> TASK BRIEF
Your answer is the lines below, exactly, from the one that contains "Task: Collapse the Communications section" through the one that contains "Click the 1551年", both included.

*** Opening RECORDS TO USE ***

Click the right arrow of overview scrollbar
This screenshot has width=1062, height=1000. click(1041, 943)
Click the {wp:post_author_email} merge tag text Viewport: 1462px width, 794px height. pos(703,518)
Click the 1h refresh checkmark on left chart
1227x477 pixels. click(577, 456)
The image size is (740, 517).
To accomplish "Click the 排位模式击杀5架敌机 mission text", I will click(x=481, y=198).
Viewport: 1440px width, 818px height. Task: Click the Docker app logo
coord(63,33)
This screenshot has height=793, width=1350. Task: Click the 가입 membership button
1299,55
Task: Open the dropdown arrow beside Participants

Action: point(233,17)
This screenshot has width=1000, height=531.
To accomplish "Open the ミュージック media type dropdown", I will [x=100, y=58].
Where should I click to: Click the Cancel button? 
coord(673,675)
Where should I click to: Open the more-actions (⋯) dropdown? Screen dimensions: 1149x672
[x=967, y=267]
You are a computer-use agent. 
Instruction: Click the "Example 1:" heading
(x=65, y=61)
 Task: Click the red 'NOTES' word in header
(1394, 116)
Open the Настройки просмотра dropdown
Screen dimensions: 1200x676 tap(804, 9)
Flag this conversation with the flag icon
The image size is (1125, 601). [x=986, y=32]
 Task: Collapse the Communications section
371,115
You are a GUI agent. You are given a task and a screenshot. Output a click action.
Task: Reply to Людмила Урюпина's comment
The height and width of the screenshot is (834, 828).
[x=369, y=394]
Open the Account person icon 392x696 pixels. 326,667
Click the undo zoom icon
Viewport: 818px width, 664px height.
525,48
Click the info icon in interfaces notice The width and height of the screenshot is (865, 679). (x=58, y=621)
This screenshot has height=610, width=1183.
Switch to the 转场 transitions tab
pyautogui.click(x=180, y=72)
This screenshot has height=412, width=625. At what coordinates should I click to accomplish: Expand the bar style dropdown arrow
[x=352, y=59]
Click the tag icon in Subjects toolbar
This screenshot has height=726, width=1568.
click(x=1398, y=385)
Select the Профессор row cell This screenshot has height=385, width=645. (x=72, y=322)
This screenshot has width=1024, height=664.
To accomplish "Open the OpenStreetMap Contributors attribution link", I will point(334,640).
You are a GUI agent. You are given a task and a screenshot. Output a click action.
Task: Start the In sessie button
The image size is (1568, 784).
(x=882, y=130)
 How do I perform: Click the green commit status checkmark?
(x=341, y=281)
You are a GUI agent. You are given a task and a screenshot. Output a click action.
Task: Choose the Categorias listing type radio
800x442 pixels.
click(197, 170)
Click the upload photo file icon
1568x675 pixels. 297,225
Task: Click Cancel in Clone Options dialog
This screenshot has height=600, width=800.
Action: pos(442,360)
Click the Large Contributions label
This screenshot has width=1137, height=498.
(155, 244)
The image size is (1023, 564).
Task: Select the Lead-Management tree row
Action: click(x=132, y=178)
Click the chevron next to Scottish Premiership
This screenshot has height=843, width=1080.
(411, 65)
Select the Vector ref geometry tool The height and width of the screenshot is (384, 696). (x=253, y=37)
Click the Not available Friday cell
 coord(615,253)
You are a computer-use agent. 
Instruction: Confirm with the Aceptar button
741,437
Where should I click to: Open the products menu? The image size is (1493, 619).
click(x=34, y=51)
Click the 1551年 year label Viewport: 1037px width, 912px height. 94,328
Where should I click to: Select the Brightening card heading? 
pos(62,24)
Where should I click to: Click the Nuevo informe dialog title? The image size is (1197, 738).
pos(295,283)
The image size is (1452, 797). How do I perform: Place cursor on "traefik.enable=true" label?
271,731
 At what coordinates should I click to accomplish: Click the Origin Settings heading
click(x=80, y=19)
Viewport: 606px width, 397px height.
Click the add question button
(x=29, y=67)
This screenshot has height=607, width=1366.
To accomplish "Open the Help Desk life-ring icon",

*** Closing RECORDS TO USE ***

> EXPECTED ANSWER
 Task: Collapse the Communications section
371,115
You are a GUI agent. You are given a task and a screenshot. Output a click action.
Task: Reply to Людмила Урюпина's comment
The height and width of the screenshot is (834, 828).
[x=369, y=394]
Open the Account person icon 392x696 pixels. 326,667
Click the undo zoom icon
Viewport: 818px width, 664px height.
525,48
Click the info icon in interfaces notice The width and height of the screenshot is (865, 679). (x=58, y=621)
This screenshot has height=610, width=1183.
Switch to the 转场 transitions tab
pyautogui.click(x=180, y=72)
This screenshot has height=412, width=625. At what coordinates should I click to accomplish: Expand the bar style dropdown arrow
[x=352, y=59]
Click the tag icon in Subjects toolbar
This screenshot has height=726, width=1568.
click(x=1398, y=385)
Select the Профессор row cell This screenshot has height=385, width=645. (x=72, y=322)
This screenshot has width=1024, height=664.
To accomplish "Open the OpenStreetMap Contributors attribution link", I will point(334,640).
You are a GUI agent. You are given a task and a screenshot. Output a click action.
Task: Start the In sessie button
The image size is (1568, 784).
(x=882, y=130)
 How do I perform: Click the green commit status checkmark?
(x=341, y=281)
You are a GUI agent. You are given a task and a screenshot. Output a click action.
Task: Choose the Categorias listing type radio
800x442 pixels.
click(197, 170)
Click the upload photo file icon
1568x675 pixels. 297,225
Task: Click Cancel in Clone Options dialog
This screenshot has height=600, width=800.
Action: pos(442,360)
Click the Large Contributions label
This screenshot has width=1137, height=498.
(155, 244)
The image size is (1023, 564).
Task: Select the Lead-Management tree row
Action: click(x=132, y=178)
Click the chevron next to Scottish Premiership
This screenshot has height=843, width=1080.
(411, 65)
Select the Vector ref geometry tool The height and width of the screenshot is (384, 696). (x=253, y=37)
Click the Not available Friday cell
 coord(615,253)
You are a computer-use agent. 
Instruction: Confirm with the Aceptar button
741,437
Where should I click to: Open the products menu? The image size is (1493, 619).
click(x=34, y=51)
Click the 1551年 year label Viewport: 1037px width, 912px height. 94,328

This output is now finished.